For an organizers' role, it seems best to follow what the dancers want,
which is going to differ by the dance series. It could be the dancers you
have, or the dancers you are trying to recruit, but it's very important to
pay attention to what they like.

That said, here are some additional reasons why callers' choice may work
out for an individual group.

4. It's better to let callers learn and execute their craft, in their own
way, than to try and micro-manage them. If you have a good caller visiting
town, are you going to turn them away unless they use the right terms, or
are you going to put them in so long as they draw a crowd? The situation
reminds me of what a lot of public school teachers go through. There are
often more administrators than teachers in a public school district, and to
have something to do, they are always and forever stifling the teachers
with new rules and constraints each year. Learning new terms is much harder
on the callers than the dancers; we should be careful that one of the most
important resources of a contra dance group isn't stuffed into a situation
they're not excited to be in.

5. Dancers value diversity. It wouldn't be a very fun dance series if there
was a worked-out optimal sequence of dances, instructions, and songs, and
every single dance was exactly the same as the others. It would be like if
the movie theater showed the same movie every weekend. I feel like contra
dance is just going a certain direction, but at the same time, it will
always be fun for people to sometimes do things the old-fashioned way.

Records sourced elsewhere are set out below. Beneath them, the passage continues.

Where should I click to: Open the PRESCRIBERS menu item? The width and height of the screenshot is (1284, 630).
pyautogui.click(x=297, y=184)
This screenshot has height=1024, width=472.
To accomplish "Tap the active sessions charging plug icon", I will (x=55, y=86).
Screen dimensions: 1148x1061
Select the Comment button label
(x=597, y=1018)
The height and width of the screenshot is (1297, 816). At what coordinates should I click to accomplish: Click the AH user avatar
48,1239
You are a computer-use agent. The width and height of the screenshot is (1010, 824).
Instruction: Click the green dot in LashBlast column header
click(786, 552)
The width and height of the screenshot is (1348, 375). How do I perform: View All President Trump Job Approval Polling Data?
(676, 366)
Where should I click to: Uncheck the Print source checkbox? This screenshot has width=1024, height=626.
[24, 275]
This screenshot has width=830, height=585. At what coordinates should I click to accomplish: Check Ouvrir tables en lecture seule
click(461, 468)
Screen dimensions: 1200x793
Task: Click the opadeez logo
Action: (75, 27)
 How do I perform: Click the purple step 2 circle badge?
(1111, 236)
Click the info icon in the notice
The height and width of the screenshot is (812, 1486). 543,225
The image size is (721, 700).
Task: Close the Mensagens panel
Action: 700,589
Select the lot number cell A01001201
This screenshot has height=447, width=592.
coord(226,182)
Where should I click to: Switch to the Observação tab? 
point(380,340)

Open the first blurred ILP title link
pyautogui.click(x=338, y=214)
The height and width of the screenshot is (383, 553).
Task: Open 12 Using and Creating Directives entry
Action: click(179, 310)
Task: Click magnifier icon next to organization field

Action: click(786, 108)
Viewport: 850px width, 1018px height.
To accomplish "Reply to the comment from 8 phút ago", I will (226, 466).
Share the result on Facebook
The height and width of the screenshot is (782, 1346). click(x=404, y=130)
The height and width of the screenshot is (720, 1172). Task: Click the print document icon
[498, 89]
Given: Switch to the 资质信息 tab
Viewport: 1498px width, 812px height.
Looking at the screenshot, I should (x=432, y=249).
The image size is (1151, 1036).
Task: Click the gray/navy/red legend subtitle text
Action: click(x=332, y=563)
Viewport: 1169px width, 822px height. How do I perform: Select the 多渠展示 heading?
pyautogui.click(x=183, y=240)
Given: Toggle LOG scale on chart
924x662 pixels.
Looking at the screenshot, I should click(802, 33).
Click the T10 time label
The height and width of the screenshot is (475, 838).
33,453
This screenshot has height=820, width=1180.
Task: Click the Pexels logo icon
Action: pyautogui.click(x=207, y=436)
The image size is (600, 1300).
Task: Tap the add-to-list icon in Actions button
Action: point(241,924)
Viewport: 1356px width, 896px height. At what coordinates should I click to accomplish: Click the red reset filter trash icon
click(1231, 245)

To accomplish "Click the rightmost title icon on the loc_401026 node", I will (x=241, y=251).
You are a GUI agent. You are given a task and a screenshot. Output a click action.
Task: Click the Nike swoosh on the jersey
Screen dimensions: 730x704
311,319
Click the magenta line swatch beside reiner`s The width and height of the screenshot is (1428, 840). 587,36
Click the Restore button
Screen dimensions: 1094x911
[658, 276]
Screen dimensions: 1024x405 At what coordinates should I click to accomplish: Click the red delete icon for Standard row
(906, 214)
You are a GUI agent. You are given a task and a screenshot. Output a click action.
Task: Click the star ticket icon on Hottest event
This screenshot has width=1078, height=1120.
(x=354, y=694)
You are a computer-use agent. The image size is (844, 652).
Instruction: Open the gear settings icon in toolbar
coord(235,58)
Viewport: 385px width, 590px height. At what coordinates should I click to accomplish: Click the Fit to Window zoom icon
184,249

6. Dancers are different from each other. Variety among the callers will
pull in a generally larger crowd, because people will come for the caller
that changed their life, and stay for the ones that are merely pretty cool.

7. Dancers evolve, but slowly. Even assuming the new terms are here to stay
and will increasingly catch on, it's kinder and is gentler for retention to
let people dip their toe into the new terms gradually.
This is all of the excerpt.